TRAVAIL À RÉALISER — Poursuivez l'article sur la comédienne Xenia Chernyshova et son action avec Femen au-delà de sa dernière phrase.

EXTRAIT DU TEXTE —
+ + + + +

Vous l'avez peut-être vue dans 30 vies en 2011. Elle y incarnait une prostituée moldave dans un bordel tenu par Danielle Proulx. Ce qui est un peu ironique, puisque Xenia Chernyshova a participé l'été dernier à une manif contre la prostitution, non pas en Moldavie, mais en Ukraine, où elle est née.

Diplômée de l'École nationale de théâtre en 2009, Xenia a, depuis, tenu toutes sortes de petits rôles à la télé - dans La promesse, Les rescapés - et au théâtre dans L'Opéra de quat' sous et Le bourgeois gentilhomme.

Mais le plus grand rôle à ce jour de cette comédienne de 27 ans, mère d'un enfant de 2 ans, est celui qu'elle a tenu samedi au collège Vanier, à titre de porte-parole de la section montréalaise de Femen, un mouvement féministe radical né en Ukraine.

Samedi dernier, alors que l'ex-premier ministre de la Tunisie et actuel secrétaire général du Parti islamiste tunisien, invité par les Tunisiens solidaires de Montréal, venait de prendre la parole, Xenia est passée à l'attaque, façon Femen. Elle a bondi sur scène, a enlevé son t-shirt et montré ses seins nus en criant «Free Amina» - en référence à une jeune Tunisienne emprisonnée pour s'être affichée nue sur l'internet avec le slogan: «Mon corps m'appartient».

+ + + + +

ENREGISTREMENTS DE DONNÉES —
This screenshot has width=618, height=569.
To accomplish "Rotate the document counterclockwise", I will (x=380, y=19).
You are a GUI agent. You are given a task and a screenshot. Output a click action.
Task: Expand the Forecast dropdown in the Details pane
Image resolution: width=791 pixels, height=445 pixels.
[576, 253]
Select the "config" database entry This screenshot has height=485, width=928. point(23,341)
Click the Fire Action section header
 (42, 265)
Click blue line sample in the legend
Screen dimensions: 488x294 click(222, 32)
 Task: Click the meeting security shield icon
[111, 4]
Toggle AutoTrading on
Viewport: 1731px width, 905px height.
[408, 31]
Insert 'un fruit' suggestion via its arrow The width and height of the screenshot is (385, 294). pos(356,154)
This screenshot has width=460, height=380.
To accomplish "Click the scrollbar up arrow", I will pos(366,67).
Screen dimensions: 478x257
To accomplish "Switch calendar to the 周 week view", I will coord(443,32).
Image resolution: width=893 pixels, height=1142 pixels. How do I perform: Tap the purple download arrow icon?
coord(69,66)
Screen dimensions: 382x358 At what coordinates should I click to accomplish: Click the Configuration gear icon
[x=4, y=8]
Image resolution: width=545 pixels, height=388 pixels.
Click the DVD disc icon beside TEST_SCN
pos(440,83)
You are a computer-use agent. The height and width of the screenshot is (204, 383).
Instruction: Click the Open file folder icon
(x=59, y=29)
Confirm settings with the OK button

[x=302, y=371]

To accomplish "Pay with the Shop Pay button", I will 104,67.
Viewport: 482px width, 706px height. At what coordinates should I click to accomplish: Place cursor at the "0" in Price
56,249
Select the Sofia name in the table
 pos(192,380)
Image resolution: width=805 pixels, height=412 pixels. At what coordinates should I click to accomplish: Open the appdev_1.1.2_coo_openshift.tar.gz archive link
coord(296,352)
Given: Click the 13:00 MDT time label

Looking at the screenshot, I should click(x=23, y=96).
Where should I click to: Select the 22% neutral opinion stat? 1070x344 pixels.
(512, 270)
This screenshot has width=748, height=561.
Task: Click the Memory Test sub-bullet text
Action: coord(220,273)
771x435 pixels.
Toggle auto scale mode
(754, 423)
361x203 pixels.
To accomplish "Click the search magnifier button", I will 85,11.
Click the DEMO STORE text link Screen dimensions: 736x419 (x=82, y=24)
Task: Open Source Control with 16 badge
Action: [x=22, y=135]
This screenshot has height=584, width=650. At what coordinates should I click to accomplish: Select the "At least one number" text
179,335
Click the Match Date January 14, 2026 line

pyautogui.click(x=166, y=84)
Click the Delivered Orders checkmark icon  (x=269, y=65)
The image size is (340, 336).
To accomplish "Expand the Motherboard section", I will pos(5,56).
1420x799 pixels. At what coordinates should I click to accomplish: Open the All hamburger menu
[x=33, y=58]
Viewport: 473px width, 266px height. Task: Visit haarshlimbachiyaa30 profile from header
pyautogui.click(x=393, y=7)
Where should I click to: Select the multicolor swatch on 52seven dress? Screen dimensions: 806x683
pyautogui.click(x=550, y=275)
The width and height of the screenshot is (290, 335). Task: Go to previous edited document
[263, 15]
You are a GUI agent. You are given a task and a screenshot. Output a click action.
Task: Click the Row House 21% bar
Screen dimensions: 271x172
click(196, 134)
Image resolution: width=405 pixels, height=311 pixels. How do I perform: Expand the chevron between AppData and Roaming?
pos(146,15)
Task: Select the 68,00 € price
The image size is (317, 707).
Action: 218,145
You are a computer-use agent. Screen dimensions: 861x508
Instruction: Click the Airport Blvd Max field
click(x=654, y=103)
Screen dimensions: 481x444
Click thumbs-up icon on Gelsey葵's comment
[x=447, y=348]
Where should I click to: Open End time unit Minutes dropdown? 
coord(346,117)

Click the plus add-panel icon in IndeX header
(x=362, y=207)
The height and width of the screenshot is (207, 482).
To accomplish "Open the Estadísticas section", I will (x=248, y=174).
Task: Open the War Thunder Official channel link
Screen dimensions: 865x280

+ + + + +

RÉSULTAT CI-DESSOUS —
Il n'en fallait pas plus pour que des fiers-à-bras tunisiens, pas solidaires pour un sou, sautent sur Xenia, la jettent brutalement par terre, lui tirent les cheveux et passent à un cheveu de la tabasser. Si c'est ça, la solidarité à Montréal en 2013, alors bravo. Oui, vraiment, bravo les gars.

Heureusement, quelques Tunisiens se sont interposés pour la protéger. Et surtout, heureusement, quelqu'un a eu la bonne idée de filmer le tout et d'afficher la vidéo sur YouTube.

Grâce à la vidéo, Xenia est devenue la saveur du jour hier, multipliant les entrevues à la télé et à la radio. Et comme elle est très jolie et pas conne, inutile de préciser que les médias se sont régalés.

Si certains se demandent encore quelle peut être l'utilité d'une section Femen à Montréal, là où les droits des femmes ne sont pas bafoués, Xenia vient d'apporter un argument de poids.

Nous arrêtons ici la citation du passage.